Configuration	Key Metric	Description
Existing classification proxies (SynFlow, etc.)	Low rank correlation	Proxies designed for classification have poor predictive power on generation tasks
Single-statistic proxies	Medium rank correlation	A single feature statistic has limited capability
Composite proxies (without evolutionary optimization)	Relatively high rank correlation	Hand-crafted combinations have some effect but are insufficient
Auto-GAS (完整进化搜索)	Highest rank correlation	Automatically discovered proxies significantly outperform all hand-crafted proxies

Key Findings¶

Zero-cost proxies designed for classification tasks (e.g., SynFlow, NASWOT) exhibit significantly lower rank correlation coefficients on GAN generation tasks compared to automatically discovered proxies.
The proxies discovered by Auto-GAS exhibit a certain level of transferability across different GAN search spaces and datasets.
The search speedup can reach over \(110\times\) (compared to GAN Compression) while maintaining competitive generation quality.
The evolutionary proxy search process typically converges within a few hundred generations, and the overall overhead of proxy discovery is far smaller than a single full training-based search.

Highlights & Insights¶

Automating Proxy Design: For the first time, the question of "how to evaluate the quality of an architecture" is automated, representing an important paradigm innovation in the NAS/GAS field.
Deep analysis of cross-task proxy discrepancy: Clearly reveals why classification proxies are not suitable for generation tasks, providing a direction for future task-specific proxy designs.
Clever design of the search space: Constructs the proxy search space through a transform-encoding-reduction-augment operational chain, which is highly expressive and efficient to search.
Outstanding practical value: The \(110\times\) search speedup transitions GAS from a research-grade tool to a practically usable solution.
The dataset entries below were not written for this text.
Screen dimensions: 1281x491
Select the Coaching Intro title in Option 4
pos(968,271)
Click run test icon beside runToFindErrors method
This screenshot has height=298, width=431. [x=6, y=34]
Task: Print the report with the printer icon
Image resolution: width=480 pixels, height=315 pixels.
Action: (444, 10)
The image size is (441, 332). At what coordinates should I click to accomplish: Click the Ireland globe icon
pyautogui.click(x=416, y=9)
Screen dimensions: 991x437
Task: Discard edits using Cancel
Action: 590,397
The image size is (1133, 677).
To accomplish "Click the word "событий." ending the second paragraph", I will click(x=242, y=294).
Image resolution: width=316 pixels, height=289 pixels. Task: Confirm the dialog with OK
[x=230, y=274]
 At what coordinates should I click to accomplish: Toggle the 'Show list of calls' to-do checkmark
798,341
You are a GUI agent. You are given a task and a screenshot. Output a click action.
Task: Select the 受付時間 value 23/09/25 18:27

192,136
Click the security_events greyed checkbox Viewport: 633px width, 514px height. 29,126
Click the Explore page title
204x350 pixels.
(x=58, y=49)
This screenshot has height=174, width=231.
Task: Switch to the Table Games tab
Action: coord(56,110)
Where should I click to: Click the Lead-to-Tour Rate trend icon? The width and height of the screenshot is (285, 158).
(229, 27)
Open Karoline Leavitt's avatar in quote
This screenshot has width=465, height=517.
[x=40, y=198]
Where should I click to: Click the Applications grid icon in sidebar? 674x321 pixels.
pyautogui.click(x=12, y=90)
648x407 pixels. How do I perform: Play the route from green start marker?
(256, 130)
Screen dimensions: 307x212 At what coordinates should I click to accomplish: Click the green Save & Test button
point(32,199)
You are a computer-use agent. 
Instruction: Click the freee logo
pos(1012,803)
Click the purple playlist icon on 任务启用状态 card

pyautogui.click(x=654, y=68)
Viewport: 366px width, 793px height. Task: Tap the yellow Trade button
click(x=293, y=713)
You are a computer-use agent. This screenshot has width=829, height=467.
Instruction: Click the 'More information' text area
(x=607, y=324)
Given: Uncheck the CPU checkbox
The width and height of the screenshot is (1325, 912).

Limitations & Future Work¶

Proxy discovery still relies on full training on a small subset to provide true ranking labels, which cannot entirely avoid training overhead.
The interpretability of the discovered proxy metrics is relatively weak, making it difficult to extract intuitive insights for generative model design.
Mainly validated on GANs; whether it is applicable to other generative models (such as diffusion models, VAEs) remains unexplored.
The search space is currently limited to the generator structure; joint search of the discriminator may bring further improvements.
While the cross-dataset transferability of the proxies exists, it is limited. Tasks with large distribution discrepancies may require searching again.

GAN Compression (Zhu et al.): Channel pruning-based GAN acceleration, which requires full training and serves as the main baseline for Auto-GAS.
EAGAN (ICLR 2024): Evolutionary GAN architecture search, which is computationally more efficient but still requires training.
Zero-Cost Proxy for NAS (SynFlow, NASWOT, etc.): Training-free NAS proxies, but restricted to classification tasks.
TransNASBench: A cross-task NAS benchmark, which inspired the cross-task proxy analysis in this paper.

Rating¶

Novelty: ⭐⭐⭐⭐ First to automatically discover proxy metrics in GAS, presenting a novel ideology.
Experimental Thoroughness: ⭐⭐⭐ Evaluated across multiple tasks and datasets with somewhat complete ablation studies, though lacking more quantitative comparisons.
Writing Quality: ⭐⭐⭐ Overall clear, though the description of the proxy search space is relatively abstract.
Value: ⭐⭐⭐⭐ Training-free GAS with a \(110\times\) speed up holds significant practical value.